TASK DETAILS: From the records below, please print only the lines from the one containing "Where should I" through the one containing "The image size is (940, 1190).", both included. Skip the pictures.

EXERCISE DATA:
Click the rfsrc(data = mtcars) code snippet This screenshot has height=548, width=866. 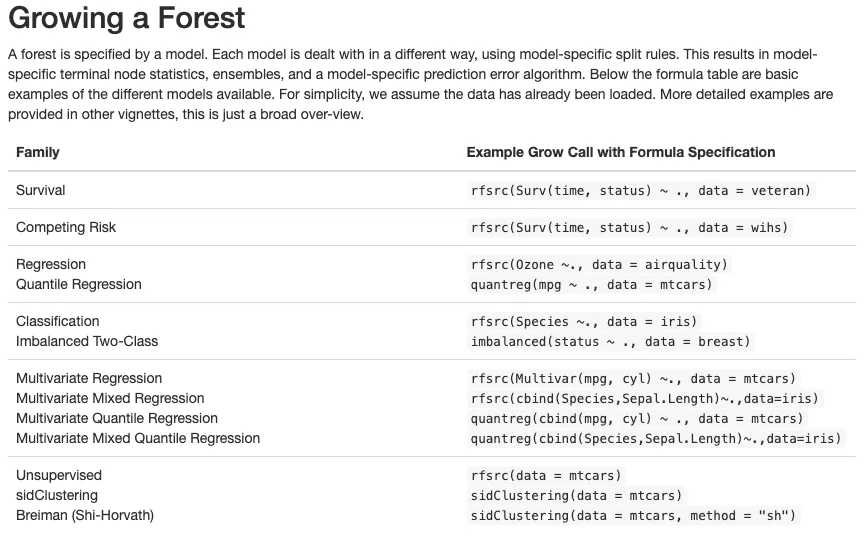tap(546, 475)
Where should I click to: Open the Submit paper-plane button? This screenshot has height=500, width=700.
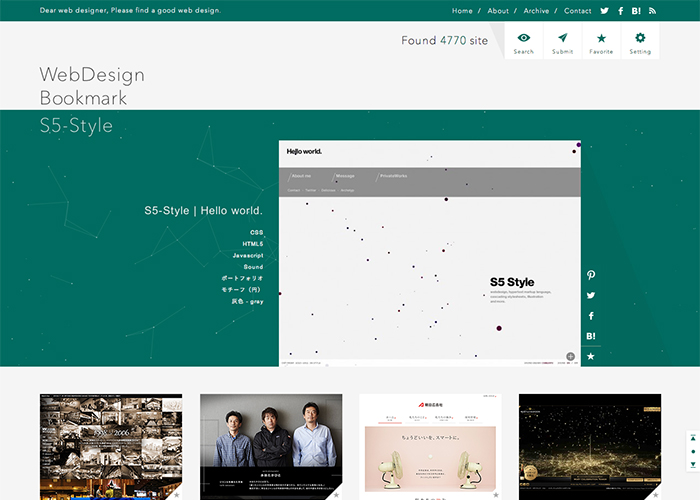[562, 42]
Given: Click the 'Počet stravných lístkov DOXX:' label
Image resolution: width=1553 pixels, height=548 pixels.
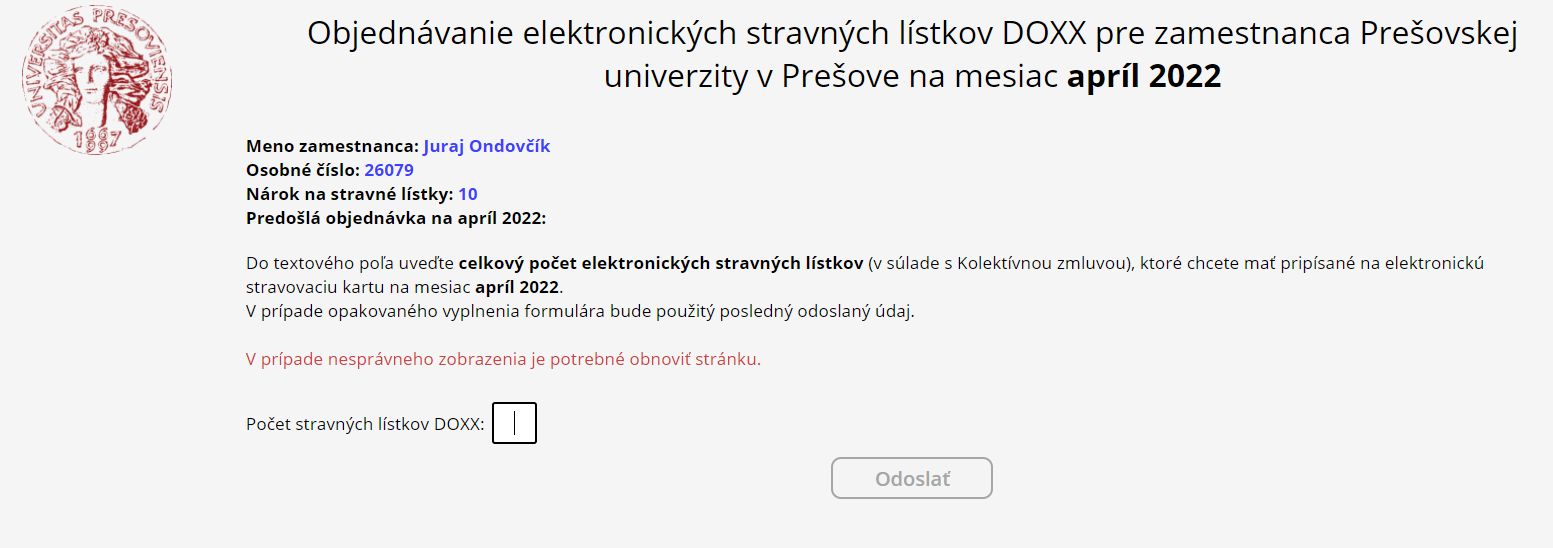Looking at the screenshot, I should pyautogui.click(x=365, y=424).
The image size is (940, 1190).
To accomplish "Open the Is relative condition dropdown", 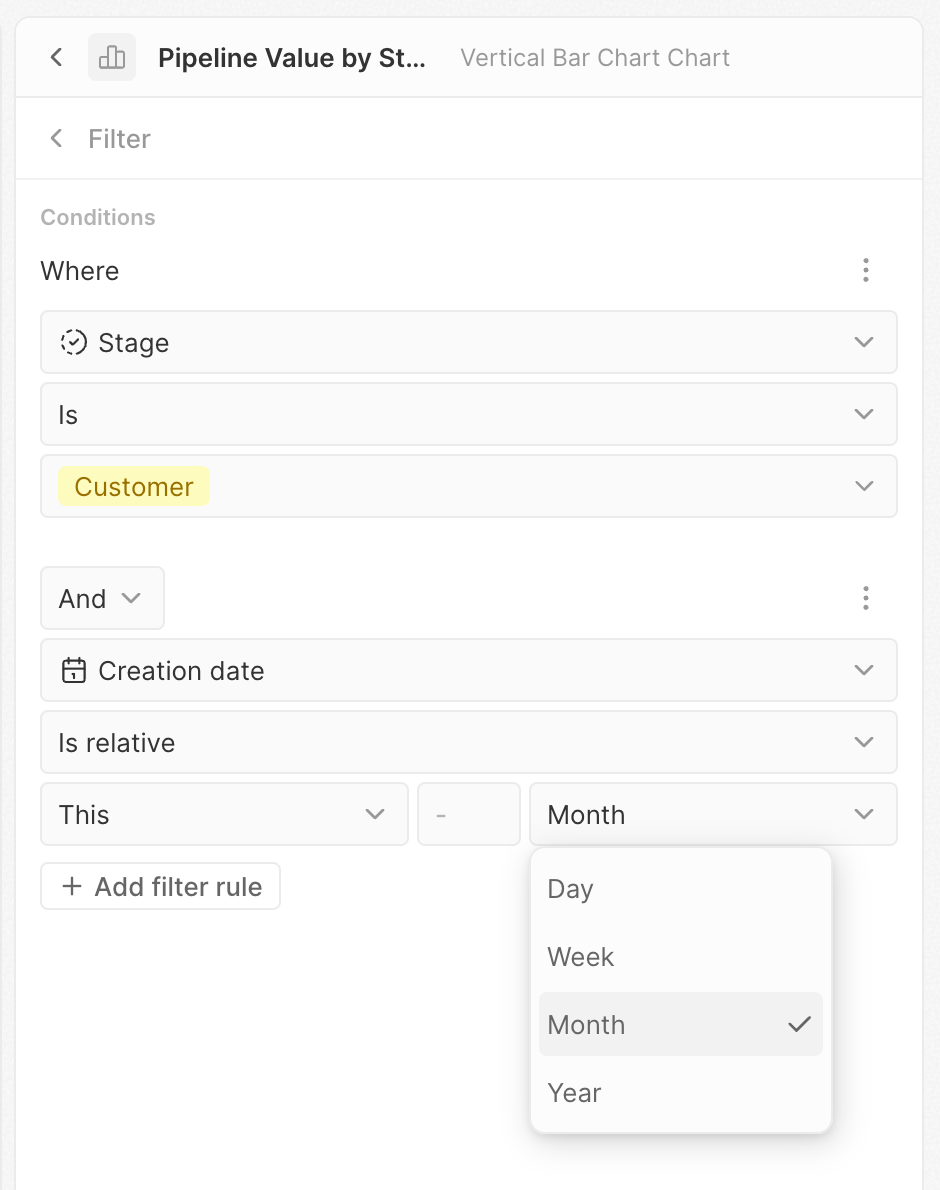I will click(864, 742).
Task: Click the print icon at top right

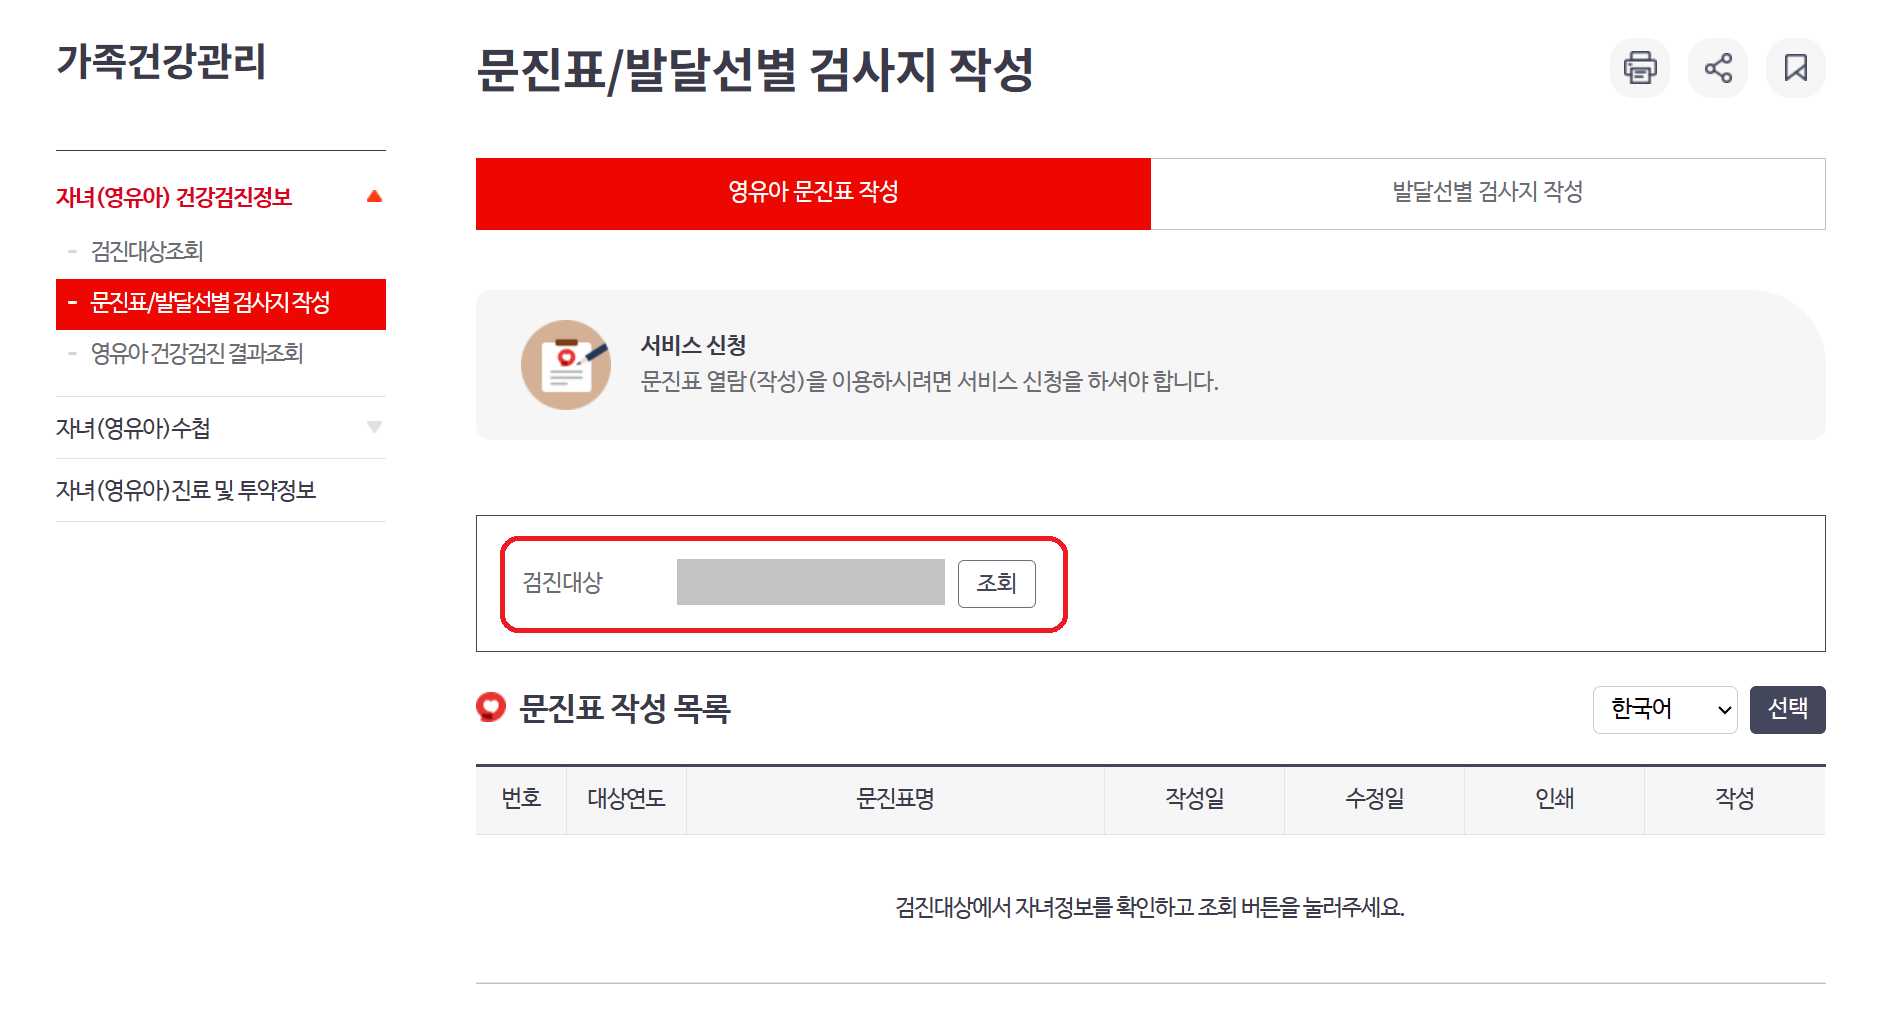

YOUR SOLUTION:
Where should I click to: Open the Submit paper-plane button? This screenshot has height=500, width=700.
[562, 42]
Given: Click the 'Počet stravných lístkov DOXX:' label
Image resolution: width=1553 pixels, height=548 pixels.
Looking at the screenshot, I should pyautogui.click(x=365, y=424).
The image size is (940, 1190).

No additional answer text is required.